---- RECORDS TO USE
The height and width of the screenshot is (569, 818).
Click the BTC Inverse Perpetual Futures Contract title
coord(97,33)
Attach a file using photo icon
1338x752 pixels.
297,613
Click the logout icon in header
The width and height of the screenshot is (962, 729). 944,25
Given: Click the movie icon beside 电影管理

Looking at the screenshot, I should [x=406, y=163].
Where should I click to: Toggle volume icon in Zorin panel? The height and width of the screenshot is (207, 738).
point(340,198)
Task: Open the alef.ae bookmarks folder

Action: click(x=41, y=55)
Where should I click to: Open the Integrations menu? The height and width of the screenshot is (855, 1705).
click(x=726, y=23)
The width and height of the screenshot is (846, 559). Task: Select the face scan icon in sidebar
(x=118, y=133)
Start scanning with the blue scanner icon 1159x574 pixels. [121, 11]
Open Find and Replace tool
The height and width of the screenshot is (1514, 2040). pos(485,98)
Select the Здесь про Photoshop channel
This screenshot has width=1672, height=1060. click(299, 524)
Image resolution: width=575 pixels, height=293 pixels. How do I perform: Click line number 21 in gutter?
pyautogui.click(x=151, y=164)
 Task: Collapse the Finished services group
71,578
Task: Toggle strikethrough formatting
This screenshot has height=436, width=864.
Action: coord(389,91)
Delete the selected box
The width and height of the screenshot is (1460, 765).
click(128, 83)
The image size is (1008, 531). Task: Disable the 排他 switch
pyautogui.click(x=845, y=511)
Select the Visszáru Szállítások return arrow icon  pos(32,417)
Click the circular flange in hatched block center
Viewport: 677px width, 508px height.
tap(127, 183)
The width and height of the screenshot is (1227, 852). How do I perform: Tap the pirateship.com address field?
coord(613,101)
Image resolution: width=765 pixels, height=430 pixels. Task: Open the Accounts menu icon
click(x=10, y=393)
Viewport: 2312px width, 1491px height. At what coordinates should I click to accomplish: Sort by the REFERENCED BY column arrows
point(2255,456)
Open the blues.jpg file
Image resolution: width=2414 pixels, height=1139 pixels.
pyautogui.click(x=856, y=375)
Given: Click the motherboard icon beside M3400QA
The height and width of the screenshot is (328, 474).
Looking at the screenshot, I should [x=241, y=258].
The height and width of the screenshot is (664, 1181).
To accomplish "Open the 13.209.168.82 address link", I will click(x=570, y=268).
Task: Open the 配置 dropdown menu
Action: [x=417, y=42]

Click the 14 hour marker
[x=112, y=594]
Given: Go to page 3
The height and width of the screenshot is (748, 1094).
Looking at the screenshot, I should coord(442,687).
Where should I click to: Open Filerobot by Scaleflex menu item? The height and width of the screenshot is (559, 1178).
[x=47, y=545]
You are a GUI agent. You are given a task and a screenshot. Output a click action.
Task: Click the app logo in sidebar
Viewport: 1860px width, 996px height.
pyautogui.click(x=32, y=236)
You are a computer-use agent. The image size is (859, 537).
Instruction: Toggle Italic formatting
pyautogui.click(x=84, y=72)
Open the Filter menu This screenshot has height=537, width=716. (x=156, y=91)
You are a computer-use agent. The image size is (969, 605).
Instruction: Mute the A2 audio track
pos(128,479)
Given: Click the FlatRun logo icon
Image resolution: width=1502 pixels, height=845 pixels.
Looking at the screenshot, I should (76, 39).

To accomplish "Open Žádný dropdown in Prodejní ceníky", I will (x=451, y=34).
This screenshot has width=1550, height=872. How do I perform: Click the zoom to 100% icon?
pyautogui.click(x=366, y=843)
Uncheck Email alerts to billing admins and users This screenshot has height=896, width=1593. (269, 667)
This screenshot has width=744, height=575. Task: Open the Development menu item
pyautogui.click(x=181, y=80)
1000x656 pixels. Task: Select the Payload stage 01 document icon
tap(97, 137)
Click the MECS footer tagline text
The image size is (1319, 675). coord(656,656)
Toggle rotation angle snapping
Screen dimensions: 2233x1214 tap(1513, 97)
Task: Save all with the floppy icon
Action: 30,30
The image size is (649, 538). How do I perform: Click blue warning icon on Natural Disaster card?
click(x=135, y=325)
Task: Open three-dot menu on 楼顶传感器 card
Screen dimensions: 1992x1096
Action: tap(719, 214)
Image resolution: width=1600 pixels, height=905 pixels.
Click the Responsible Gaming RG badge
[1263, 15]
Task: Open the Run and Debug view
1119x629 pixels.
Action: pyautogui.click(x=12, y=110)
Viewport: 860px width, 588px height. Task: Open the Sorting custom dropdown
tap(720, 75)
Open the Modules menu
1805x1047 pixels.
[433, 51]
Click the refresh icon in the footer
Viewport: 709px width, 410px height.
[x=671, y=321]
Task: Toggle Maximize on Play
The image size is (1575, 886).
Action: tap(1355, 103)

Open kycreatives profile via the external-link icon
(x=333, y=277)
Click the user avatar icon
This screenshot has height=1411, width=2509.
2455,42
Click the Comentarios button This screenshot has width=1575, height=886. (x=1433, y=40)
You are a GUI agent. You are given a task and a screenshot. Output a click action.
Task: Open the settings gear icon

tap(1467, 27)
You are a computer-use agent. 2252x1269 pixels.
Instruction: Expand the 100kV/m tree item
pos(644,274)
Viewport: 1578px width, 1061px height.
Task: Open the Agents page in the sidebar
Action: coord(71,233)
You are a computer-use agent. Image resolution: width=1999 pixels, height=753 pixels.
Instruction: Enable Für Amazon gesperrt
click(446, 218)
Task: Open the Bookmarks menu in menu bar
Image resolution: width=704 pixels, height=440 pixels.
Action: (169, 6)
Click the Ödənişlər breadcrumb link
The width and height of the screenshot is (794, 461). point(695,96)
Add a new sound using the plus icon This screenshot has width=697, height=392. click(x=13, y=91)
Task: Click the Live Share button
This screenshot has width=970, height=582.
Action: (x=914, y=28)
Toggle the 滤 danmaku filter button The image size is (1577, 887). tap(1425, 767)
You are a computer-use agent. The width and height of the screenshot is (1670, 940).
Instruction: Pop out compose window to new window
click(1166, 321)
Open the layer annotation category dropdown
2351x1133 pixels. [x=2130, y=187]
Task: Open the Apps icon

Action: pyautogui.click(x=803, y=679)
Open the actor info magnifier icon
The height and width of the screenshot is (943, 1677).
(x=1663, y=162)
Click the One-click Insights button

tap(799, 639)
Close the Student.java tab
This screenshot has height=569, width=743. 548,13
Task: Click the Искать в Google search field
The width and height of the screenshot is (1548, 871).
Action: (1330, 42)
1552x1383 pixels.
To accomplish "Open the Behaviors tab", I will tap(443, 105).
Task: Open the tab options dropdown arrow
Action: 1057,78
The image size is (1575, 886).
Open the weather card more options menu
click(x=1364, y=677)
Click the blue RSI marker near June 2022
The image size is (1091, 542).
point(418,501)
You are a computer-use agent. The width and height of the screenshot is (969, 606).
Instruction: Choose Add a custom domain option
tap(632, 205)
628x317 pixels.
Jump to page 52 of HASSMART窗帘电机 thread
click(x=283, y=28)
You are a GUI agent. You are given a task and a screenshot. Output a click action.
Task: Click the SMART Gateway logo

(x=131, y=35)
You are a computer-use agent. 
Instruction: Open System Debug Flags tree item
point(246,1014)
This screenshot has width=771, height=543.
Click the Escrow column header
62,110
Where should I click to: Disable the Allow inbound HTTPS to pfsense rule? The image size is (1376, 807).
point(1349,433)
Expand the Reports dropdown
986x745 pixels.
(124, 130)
--------
» **YOUR INSTRUCTIONS**: An exact repetition of all the records above is required.

» **RESPONSE TO THE EXERCISE**:
The height and width of the screenshot is (569, 818).
Click the BTC Inverse Perpetual Futures Contract title
coord(97,33)
Attach a file using photo icon
1338x752 pixels.
297,613
Click the logout icon in header
The width and height of the screenshot is (962, 729). 944,25
Given: Click the movie icon beside 电影管理

Looking at the screenshot, I should [x=406, y=163].
Where should I click to: Toggle volume icon in Zorin panel? The height and width of the screenshot is (207, 738).
point(340,198)
Task: Open the alef.ae bookmarks folder

Action: click(x=41, y=55)
Where should I click to: Open the Integrations menu? The height and width of the screenshot is (855, 1705).
click(x=726, y=23)
The width and height of the screenshot is (846, 559). Task: Select the face scan icon in sidebar
(x=118, y=133)
Start scanning with the blue scanner icon 1159x574 pixels. [121, 11]
Open Find and Replace tool
The height and width of the screenshot is (1514, 2040). pos(485,98)
Select the Здесь про Photoshop channel
This screenshot has width=1672, height=1060. click(299, 524)
Image resolution: width=575 pixels, height=293 pixels. How do I perform: Click line number 21 in gutter?
pyautogui.click(x=151, y=164)
 Task: Collapse the Finished services group
71,578
Task: Toggle strikethrough formatting
This screenshot has height=436, width=864.
Action: coord(389,91)
Delete the selected box
The width and height of the screenshot is (1460, 765).
click(128, 83)
The image size is (1008, 531). Task: Disable the 排他 switch
pyautogui.click(x=845, y=511)
Select the Visszáru Szállítások return arrow icon  pos(32,417)
Click the circular flange in hatched block center
Viewport: 677px width, 508px height.
tap(127, 183)
The width and height of the screenshot is (1227, 852). How do I perform: Tap the pirateship.com address field?
coord(613,101)
Image resolution: width=765 pixels, height=430 pixels. Task: Open the Accounts menu icon
click(x=10, y=393)
Viewport: 2312px width, 1491px height. At what coordinates should I click to accomplish: Sort by the REFERENCED BY column arrows
point(2255,456)
Open the blues.jpg file
Image resolution: width=2414 pixels, height=1139 pixels.
pyautogui.click(x=856, y=375)
Given: Click the motherboard icon beside M3400QA
The height and width of the screenshot is (328, 474).
Looking at the screenshot, I should [x=241, y=258].
The height and width of the screenshot is (664, 1181).
To accomplish "Open the 13.209.168.82 address link", I will click(x=570, y=268).
Task: Open the 配置 dropdown menu
Action: [x=417, y=42]

Click the 14 hour marker
[x=112, y=594]
Given: Go to page 3
The height and width of the screenshot is (748, 1094).
Looking at the screenshot, I should coord(442,687).
Where should I click to: Open Filerobot by Scaleflex menu item? The height and width of the screenshot is (559, 1178).
[x=47, y=545]
You are a GUI agent. You are given a task and a screenshot. Output a click action.
Task: Click the app logo in sidebar
Viewport: 1860px width, 996px height.
pyautogui.click(x=32, y=236)
You are a computer-use agent. The image size is (859, 537).
Instruction: Toggle Italic formatting
pyautogui.click(x=84, y=72)
Open the Filter menu This screenshot has height=537, width=716. (x=156, y=91)
You are a computer-use agent. The image size is (969, 605).
Instruction: Mute the A2 audio track
pos(128,479)
Given: Click the FlatRun logo icon
Image resolution: width=1502 pixels, height=845 pixels.
Looking at the screenshot, I should (76, 39).

To accomplish "Open Žádný dropdown in Prodejní ceníky", I will (x=451, y=34).
This screenshot has width=1550, height=872. How do I perform: Click the zoom to 100% icon?
pyautogui.click(x=366, y=843)
Uncheck Email alerts to billing admins and users This screenshot has height=896, width=1593. (269, 667)
This screenshot has width=744, height=575. Task: Open the Development menu item
pyautogui.click(x=181, y=80)
1000x656 pixels. Task: Select the Payload stage 01 document icon
tap(97, 137)
Click the MECS footer tagline text
The image size is (1319, 675). coord(656,656)
Toggle rotation angle snapping
Screen dimensions: 2233x1214 tap(1513, 97)
Task: Save all with the floppy icon
Action: 30,30
The image size is (649, 538). How do I perform: Click blue warning icon on Natural Disaster card?
click(x=135, y=325)
Task: Open three-dot menu on 楼顶传感器 card
Screen dimensions: 1992x1096
Action: tap(719, 214)
Image resolution: width=1600 pixels, height=905 pixels.
Click the Responsible Gaming RG badge
[1263, 15]
Task: Open the Run and Debug view
1119x629 pixels.
Action: pyautogui.click(x=12, y=110)
Viewport: 860px width, 588px height. Task: Open the Sorting custom dropdown
tap(720, 75)
Open the Modules menu
1805x1047 pixels.
[433, 51]
Click the refresh icon in the footer
Viewport: 709px width, 410px height.
[x=671, y=321]
Task: Toggle Maximize on Play
The image size is (1575, 886).
Action: tap(1355, 103)

Open kycreatives profile via the external-link icon
(x=333, y=277)
Click the user avatar icon
This screenshot has height=1411, width=2509.
2455,42
Click the Comentarios button This screenshot has width=1575, height=886. (x=1433, y=40)
You are a GUI agent. You are given a task and a screenshot. Output a click action.
Task: Open the settings gear icon

tap(1467, 27)
You are a computer-use agent. 2252x1269 pixels.
Instruction: Expand the 100kV/m tree item
pos(644,274)
Viewport: 1578px width, 1061px height.
Task: Open the Agents page in the sidebar
Action: coord(71,233)
You are a computer-use agent. Image resolution: width=1999 pixels, height=753 pixels.
Instruction: Enable Für Amazon gesperrt
click(446, 218)
Task: Open the Bookmarks menu in menu bar
Image resolution: width=704 pixels, height=440 pixels.
Action: (169, 6)
Click the Ödənişlər breadcrumb link
The width and height of the screenshot is (794, 461). point(695,96)
Add a new sound using the plus icon This screenshot has width=697, height=392. click(x=13, y=91)
Task: Click the Live Share button
This screenshot has width=970, height=582.
Action: (x=914, y=28)
Toggle the 滤 danmaku filter button The image size is (1577, 887). tap(1425, 767)
You are a computer-use agent. The width and height of the screenshot is (1670, 940).
Instruction: Pop out compose window to new window
click(1166, 321)
Open the layer annotation category dropdown
2351x1133 pixels. [x=2130, y=187]
Task: Open the Apps icon

Action: pyautogui.click(x=803, y=679)
Open the actor info magnifier icon
The height and width of the screenshot is (943, 1677).
(x=1663, y=162)
Click the One-click Insights button

tap(799, 639)
Close the Student.java tab
This screenshot has height=569, width=743. 548,13
Task: Click the Искать в Google search field
The width and height of the screenshot is (1548, 871).
Action: (1330, 42)
1552x1383 pixels.
To accomplish "Open the Behaviors tab", I will tap(443, 105).
Task: Open the tab options dropdown arrow
Action: 1057,78
The image size is (1575, 886).
Open the weather card more options menu
click(x=1364, y=677)
Click the blue RSI marker near June 2022
The image size is (1091, 542).
point(418,501)
You are a computer-use agent. The width and height of the screenshot is (969, 606).
Instruction: Choose Add a custom domain option
tap(632, 205)
628x317 pixels.
Jump to page 52 of HASSMART窗帘电机 thread
click(x=283, y=28)
You are a GUI agent. You are given a task and a screenshot. Output a click action.
Task: Click the SMART Gateway logo

(x=131, y=35)
You are a computer-use agent. 
Instruction: Open System Debug Flags tree item
point(246,1014)
This screenshot has width=771, height=543.
Click the Escrow column header
62,110
Where should I click to: Disable the Allow inbound HTTPS to pfsense rule? The image size is (1376, 807).
point(1349,433)
Expand the Reports dropdown
986x745 pixels.
(124, 130)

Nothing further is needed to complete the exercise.